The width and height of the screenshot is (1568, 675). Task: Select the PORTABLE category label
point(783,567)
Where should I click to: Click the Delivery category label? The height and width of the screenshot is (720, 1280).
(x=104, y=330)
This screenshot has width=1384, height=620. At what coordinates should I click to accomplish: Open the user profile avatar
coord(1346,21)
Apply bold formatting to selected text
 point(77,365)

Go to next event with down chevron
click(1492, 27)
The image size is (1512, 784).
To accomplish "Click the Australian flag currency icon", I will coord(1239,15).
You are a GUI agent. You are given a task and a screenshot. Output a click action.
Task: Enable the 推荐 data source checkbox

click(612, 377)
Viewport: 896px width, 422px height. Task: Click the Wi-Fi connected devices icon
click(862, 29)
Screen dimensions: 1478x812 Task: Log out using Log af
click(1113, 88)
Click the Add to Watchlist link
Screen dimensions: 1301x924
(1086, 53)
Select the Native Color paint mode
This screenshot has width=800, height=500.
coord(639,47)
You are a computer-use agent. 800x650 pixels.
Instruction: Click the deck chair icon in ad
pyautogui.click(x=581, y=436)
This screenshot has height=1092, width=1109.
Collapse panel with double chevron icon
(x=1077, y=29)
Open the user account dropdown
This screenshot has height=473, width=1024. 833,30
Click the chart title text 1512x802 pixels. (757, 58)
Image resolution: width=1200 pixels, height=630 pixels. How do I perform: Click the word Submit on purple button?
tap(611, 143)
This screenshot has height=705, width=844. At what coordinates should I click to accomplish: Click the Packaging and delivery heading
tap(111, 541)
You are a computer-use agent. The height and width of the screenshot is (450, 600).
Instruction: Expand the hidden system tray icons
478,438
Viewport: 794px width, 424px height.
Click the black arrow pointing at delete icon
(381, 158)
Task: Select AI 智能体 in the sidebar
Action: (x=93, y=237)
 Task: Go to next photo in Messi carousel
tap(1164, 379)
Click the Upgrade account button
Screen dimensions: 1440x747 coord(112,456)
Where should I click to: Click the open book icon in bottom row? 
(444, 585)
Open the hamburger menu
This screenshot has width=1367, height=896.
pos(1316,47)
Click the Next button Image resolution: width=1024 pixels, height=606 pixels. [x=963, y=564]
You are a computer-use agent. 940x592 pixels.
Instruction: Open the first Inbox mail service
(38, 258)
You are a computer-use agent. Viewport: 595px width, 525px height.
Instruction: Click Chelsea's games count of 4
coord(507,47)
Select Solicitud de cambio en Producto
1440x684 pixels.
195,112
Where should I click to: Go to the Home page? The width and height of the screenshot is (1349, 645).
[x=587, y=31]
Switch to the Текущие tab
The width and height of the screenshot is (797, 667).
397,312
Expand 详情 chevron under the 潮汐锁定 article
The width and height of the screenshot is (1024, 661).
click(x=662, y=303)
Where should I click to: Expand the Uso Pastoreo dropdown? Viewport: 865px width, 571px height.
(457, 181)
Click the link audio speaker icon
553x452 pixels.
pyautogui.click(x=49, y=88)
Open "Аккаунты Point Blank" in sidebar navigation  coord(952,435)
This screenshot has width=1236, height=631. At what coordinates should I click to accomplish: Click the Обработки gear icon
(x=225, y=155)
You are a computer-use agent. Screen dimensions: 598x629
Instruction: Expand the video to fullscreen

- - - -

● **Problem to work on**
The lines from the one containing "Expand 详情 chevron under the 潮汐锁定 article" through the final line of the listing above are all you should set down, exactly as written.

● **Solution to the exercise**
Expand 详情 chevron under the 潮汐锁定 article
The width and height of the screenshot is (1024, 661).
click(x=662, y=303)
Where should I click to: Expand the Uso Pastoreo dropdown? Viewport: 865px width, 571px height.
(457, 181)
Click the link audio speaker icon
553x452 pixels.
pyautogui.click(x=49, y=88)
Open "Аккаунты Point Blank" in sidebar navigation  coord(952,435)
This screenshot has width=1236, height=631. At what coordinates should I click to accomplish: Click the Обработки gear icon
(x=225, y=155)
You are a computer-use agent. Screen dimensions: 598x629
Instruction: Expand the video to fullscreen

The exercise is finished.